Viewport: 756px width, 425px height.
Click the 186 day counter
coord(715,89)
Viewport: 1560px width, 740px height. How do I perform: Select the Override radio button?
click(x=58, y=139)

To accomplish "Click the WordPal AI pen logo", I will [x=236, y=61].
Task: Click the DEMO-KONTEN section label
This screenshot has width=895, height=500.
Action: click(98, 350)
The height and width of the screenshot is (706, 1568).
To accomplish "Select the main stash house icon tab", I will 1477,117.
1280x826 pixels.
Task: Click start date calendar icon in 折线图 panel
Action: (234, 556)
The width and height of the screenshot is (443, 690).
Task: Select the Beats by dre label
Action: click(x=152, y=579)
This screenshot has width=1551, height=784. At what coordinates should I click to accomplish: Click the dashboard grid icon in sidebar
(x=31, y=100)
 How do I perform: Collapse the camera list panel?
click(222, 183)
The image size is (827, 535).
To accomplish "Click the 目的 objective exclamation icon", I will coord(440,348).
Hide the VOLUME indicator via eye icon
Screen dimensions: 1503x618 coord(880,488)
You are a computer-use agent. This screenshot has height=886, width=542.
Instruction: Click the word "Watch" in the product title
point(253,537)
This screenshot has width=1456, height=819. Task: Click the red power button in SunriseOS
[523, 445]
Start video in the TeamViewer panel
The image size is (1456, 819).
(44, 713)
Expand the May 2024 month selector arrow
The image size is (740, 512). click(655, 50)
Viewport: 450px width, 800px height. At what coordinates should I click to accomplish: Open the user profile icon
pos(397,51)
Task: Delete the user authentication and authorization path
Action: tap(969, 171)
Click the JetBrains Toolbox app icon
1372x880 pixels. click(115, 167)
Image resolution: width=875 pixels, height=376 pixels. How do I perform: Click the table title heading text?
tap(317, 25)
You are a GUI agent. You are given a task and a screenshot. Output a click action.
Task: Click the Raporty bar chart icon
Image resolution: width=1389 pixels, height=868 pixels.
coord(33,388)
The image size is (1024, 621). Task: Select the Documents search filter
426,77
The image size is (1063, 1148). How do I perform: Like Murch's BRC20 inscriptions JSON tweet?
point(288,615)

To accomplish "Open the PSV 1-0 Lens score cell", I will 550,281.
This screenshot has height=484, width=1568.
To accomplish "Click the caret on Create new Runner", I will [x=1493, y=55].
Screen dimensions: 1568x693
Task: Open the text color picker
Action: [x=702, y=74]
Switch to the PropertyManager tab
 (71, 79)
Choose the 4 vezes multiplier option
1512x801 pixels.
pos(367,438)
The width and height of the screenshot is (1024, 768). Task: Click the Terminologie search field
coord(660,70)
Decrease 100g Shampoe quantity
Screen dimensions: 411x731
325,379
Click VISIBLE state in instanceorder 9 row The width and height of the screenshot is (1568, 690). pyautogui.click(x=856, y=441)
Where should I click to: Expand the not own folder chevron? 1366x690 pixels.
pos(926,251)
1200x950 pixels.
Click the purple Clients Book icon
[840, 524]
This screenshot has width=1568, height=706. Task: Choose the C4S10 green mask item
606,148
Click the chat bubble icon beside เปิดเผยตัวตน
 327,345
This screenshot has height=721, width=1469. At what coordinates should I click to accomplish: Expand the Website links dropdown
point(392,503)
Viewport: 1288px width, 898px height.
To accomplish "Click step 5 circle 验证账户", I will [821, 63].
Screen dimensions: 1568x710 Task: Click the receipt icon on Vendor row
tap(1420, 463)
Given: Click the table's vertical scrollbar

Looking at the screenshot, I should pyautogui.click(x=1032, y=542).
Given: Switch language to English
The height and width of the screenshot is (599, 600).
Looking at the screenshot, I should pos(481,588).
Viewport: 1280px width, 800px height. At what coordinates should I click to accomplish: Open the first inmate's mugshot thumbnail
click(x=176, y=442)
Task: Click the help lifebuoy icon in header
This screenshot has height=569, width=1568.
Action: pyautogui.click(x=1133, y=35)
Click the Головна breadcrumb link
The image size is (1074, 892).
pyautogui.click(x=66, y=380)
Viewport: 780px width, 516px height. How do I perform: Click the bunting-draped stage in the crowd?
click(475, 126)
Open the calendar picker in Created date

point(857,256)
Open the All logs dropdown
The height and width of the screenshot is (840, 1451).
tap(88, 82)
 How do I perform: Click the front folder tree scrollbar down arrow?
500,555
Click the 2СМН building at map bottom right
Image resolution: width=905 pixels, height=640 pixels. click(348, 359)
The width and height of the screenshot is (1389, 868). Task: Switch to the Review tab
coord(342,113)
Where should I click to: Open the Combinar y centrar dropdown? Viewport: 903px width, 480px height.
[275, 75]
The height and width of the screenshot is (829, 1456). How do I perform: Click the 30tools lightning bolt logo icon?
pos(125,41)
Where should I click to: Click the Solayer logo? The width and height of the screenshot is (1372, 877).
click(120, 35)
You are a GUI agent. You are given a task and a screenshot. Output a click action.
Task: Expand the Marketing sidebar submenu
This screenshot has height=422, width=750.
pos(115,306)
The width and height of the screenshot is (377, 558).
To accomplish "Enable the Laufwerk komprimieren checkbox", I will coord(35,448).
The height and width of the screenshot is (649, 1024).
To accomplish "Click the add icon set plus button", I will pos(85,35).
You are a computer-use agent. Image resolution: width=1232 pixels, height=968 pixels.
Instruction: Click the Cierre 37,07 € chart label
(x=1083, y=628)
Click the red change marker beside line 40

WHAT YOU SHOULD DO: Return the lines of the records above verbatim, starting from the line with "will [x=236, y=61]." up to and including the line with "Action: click(98, 350)".

OUTPUT BELOW:
To accomplish "Click the WordPal AI pen logo", I will [x=236, y=61].
Task: Click the DEMO-KONTEN section label
This screenshot has width=895, height=500.
Action: click(98, 350)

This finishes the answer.